Plus de 80 ans après leur déportation en Allemagne dans le cadre du Service du travail obligatoire (STO), deux anciens requis centenaires se sont vu refuser une ultime demande d’indemnisation par la justice française.
Une décision qui relance le débat sur la reconnaissance symbolique et matérielle de ceux que l’Histoire a trop souvent laissés dans l’ombre. Ce mardi 8 juillet 2025, la cour administrative d’appel de Marseille a tranché : les demandes d’indemnisation formulées par Albert Corrieri, 103 ans, et Erpilio Trovati, 102 ans, sont rejetées. Les deux hommes réclamaient respectivement 43 200 euros et 33 400 euros à l’État français, au titre du travail forcé qu’ils ont effectué entre 1943 et 1945 dans des usines allemandes sous le régime nazi.
Leur revendication s’appuyait sur une logique simple : réclamer un salaire pour le travail accompli, estimé à 10 euros de l’heure, pour des mois d’asservissement imposé par le gouvernement de Vichy. Mais la cour s’est fondée sur la loi du 14 mai 1951, qui avait instauré une indemnité forfaitaire pour les personnes contraintes au travail dans les pays ennemis.

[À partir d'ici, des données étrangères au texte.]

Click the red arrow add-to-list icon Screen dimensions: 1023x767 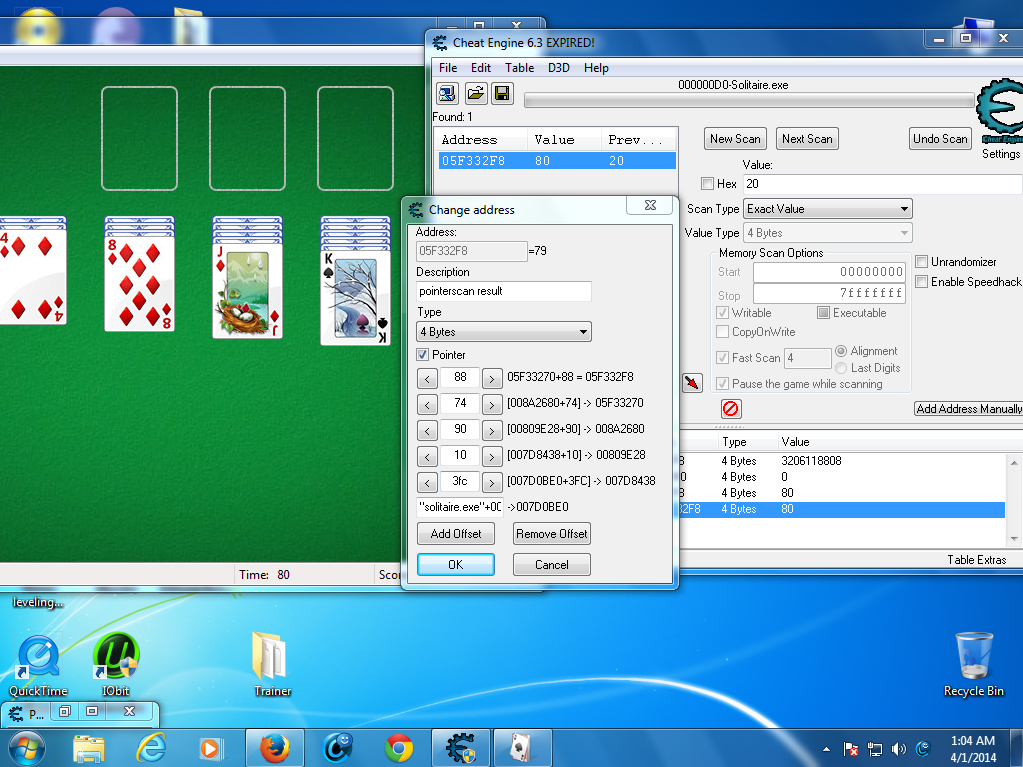[x=692, y=383]
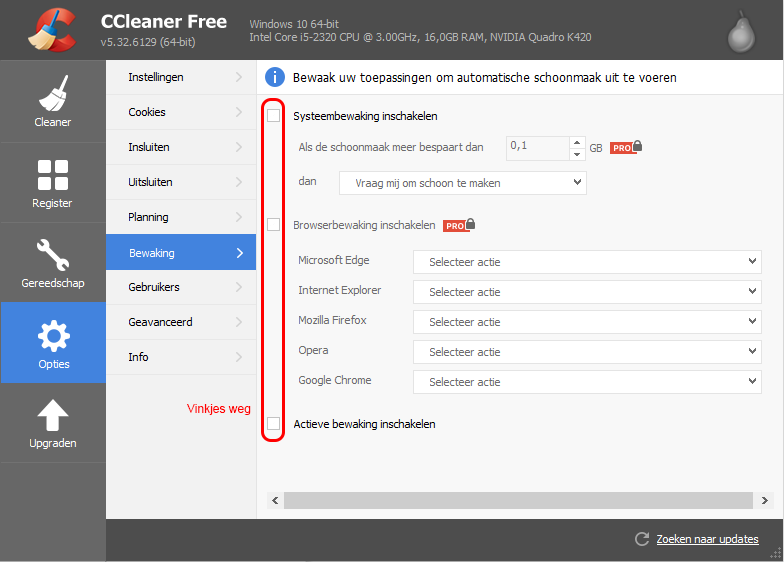Click Zoeken naar updates link
Screen dimensions: 784x562
[706, 539]
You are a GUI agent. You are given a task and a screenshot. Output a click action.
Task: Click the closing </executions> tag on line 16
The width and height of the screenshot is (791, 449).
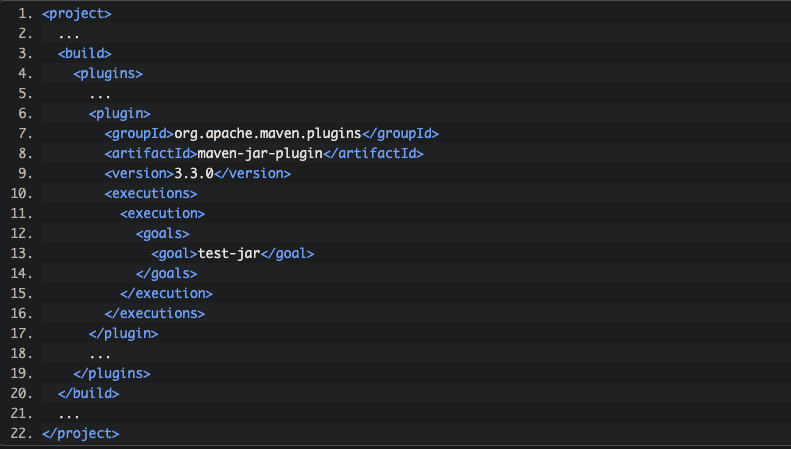click(155, 313)

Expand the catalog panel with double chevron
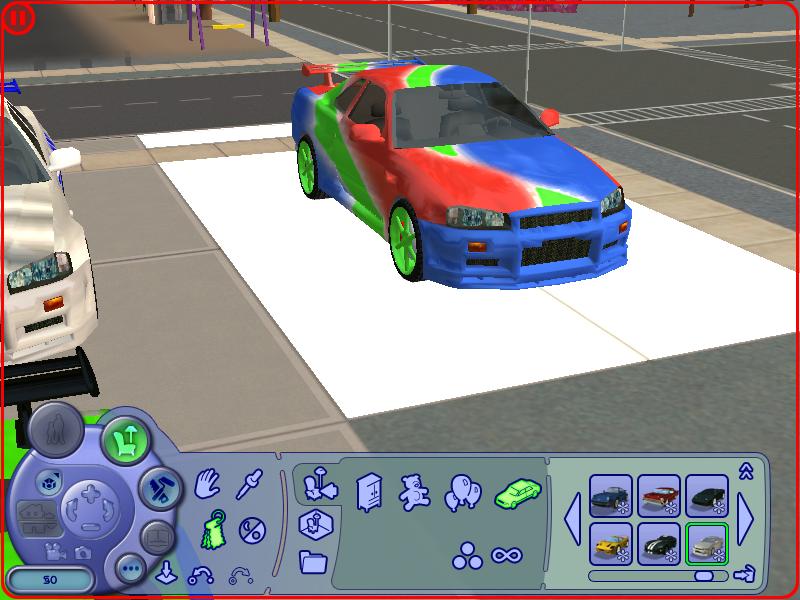click(745, 470)
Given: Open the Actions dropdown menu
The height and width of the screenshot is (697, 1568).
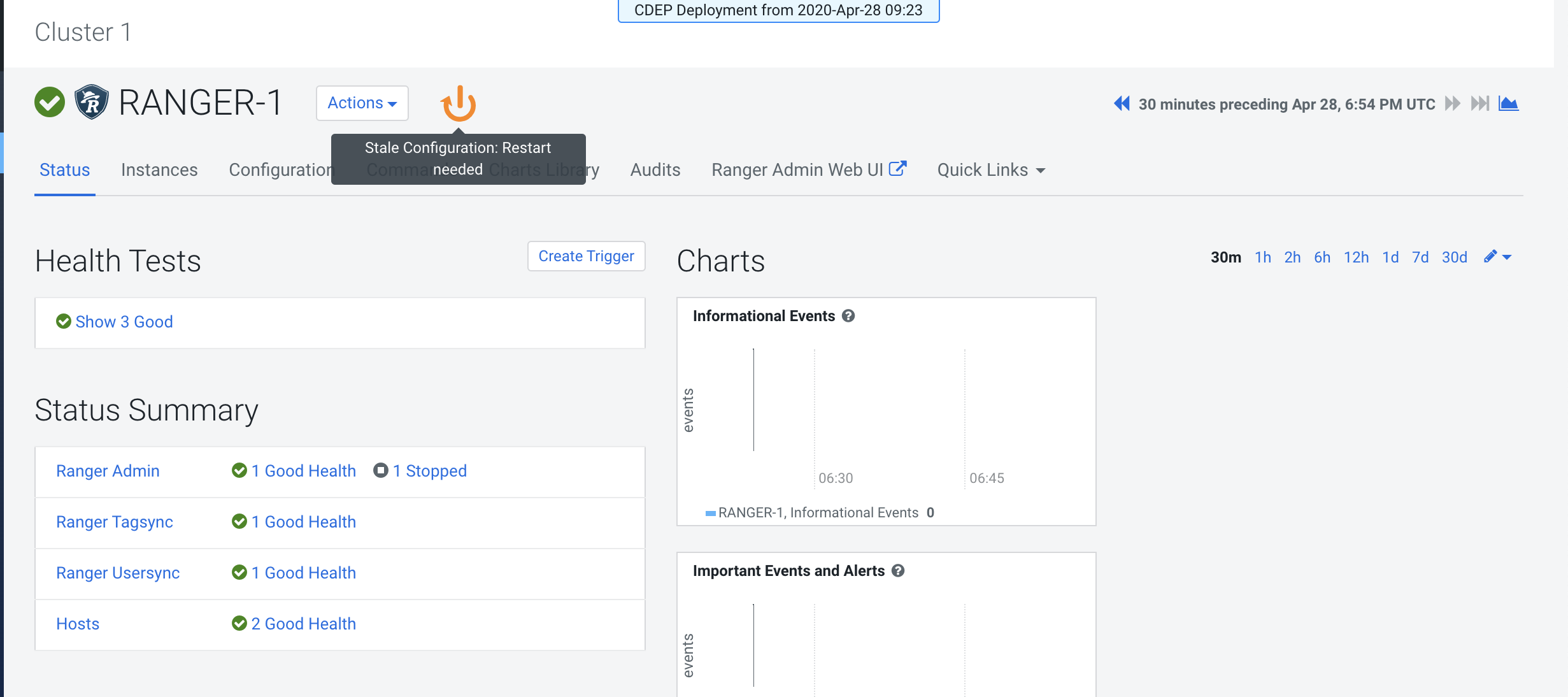Looking at the screenshot, I should click(x=362, y=103).
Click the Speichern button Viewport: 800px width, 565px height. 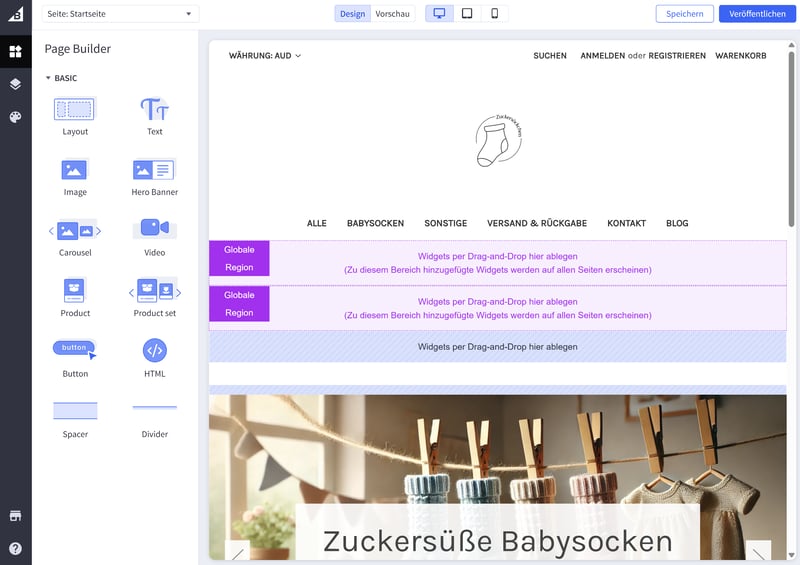(685, 14)
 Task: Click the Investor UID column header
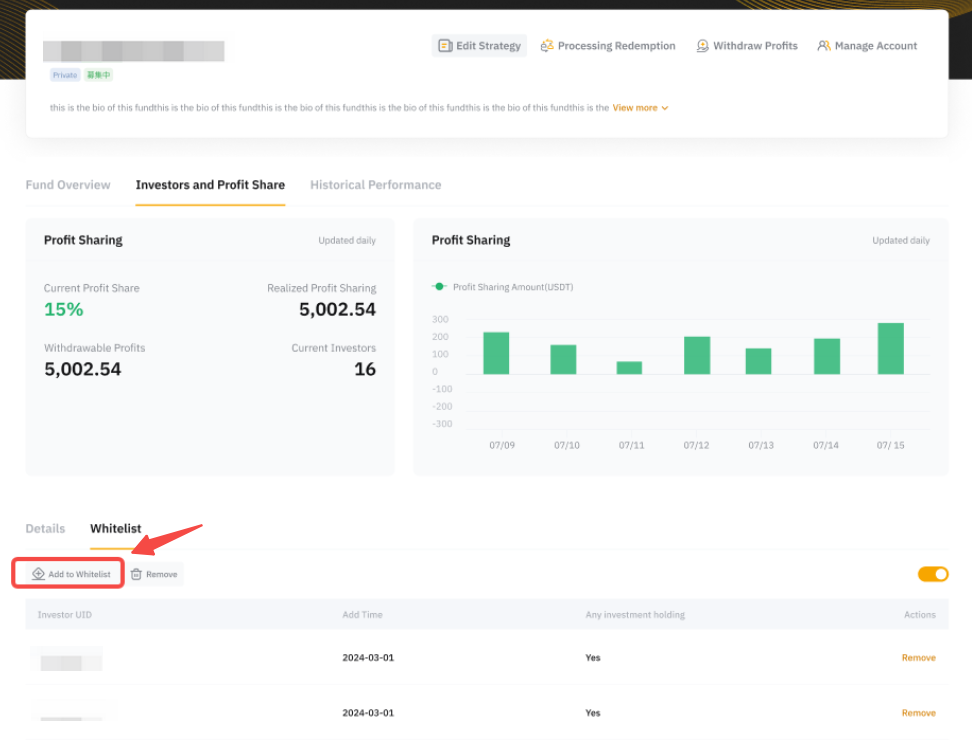64,615
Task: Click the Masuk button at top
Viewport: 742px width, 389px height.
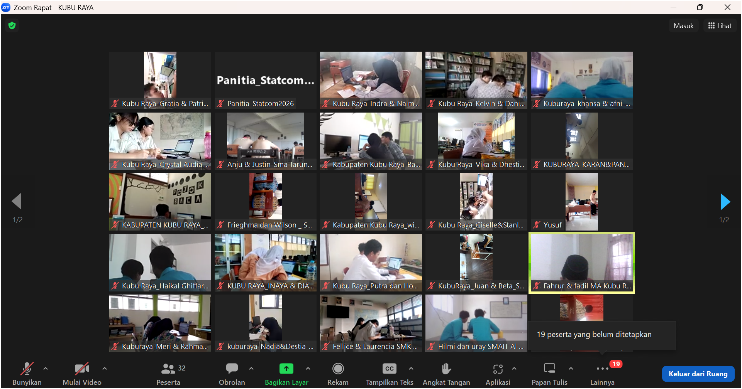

Une décision fondée sur une ancienne loi et sur la prescription
Dans un communiqué, la cour rappelle que la loi de 1951 avait déjà pour objectif de réparer les préjudices de toute nature subis par les requis du STO, y compris les dommages financiers. L’avocate générale, lors de l’audience du 24 juin, avait elle aussi insisté sur le fait que cette indemnisation globale ne pouvait aujourd’hui être rediscutée, en invoquant notamment la prescription du droit à contester cette indemnité, plus de 70 ans après les faits.
Mais pour l’avocat des plaignants, Me Michel Pautot, cette lecture est réductrice. Il soutient que la loi ne prévoit aucunement un dédommagement pour les heures de travail effectives, mais se concentre sur les blessures et séquelles physiques ou psychologiques. « Il n’est pas logique de ne pas avoir accordé le paiement du salaire de ces déportés », a-t-il affirmé dans un communiqué, dénonçant une décision qui ne prendrait pas la pleine mesure du préjudice subi.
Un combat plus symbolique que financier
Pour Albert Corrieri, ce combat est avant tout une affaire de mémoire et de justice morale. Employé dans un restaurant du Vieux-Port à Marseille avant sa déportation, il avait été envoyé à 20 ans dans une usine allemande de charbon à Ludwigshafen. Il y conserve une blessure au bras causée par un bombardement allié, qui tua l’un de ses camarades. Aujourd’hui, il le répète : « l’argent, tant pis si on ne me le donne pas », mais il veut aller au bout de son engagement.
Son avocat appelle désormais à la création d’un fonds d’indemnisation spécifique, estimant que le STO constitue un crime contre l’humanité encore insuffisamment reconnu. Selon l’Association nationale pour la mémoire du travail forcé, il ne resterait plus qu’une poignée de survivants du STO en France, peut-être une dizaine à peine.
Entre 1943 et 1945, près de 650 000 Français ont été contraints de partir travailler en Allemagne pour soutenir l’effort de guerre nazi. Pendant longtemps, ces hommes ont été les oubliés de la mémoire nationale, souvent considérés comme collaborateurs ou lâches, en opposition aux résistants. Ce n’est que tardivement que leur situation a été reconnue par les institutions, mais sans mesure aussi visible que celle accordée aux déportés raciaux ou politiques.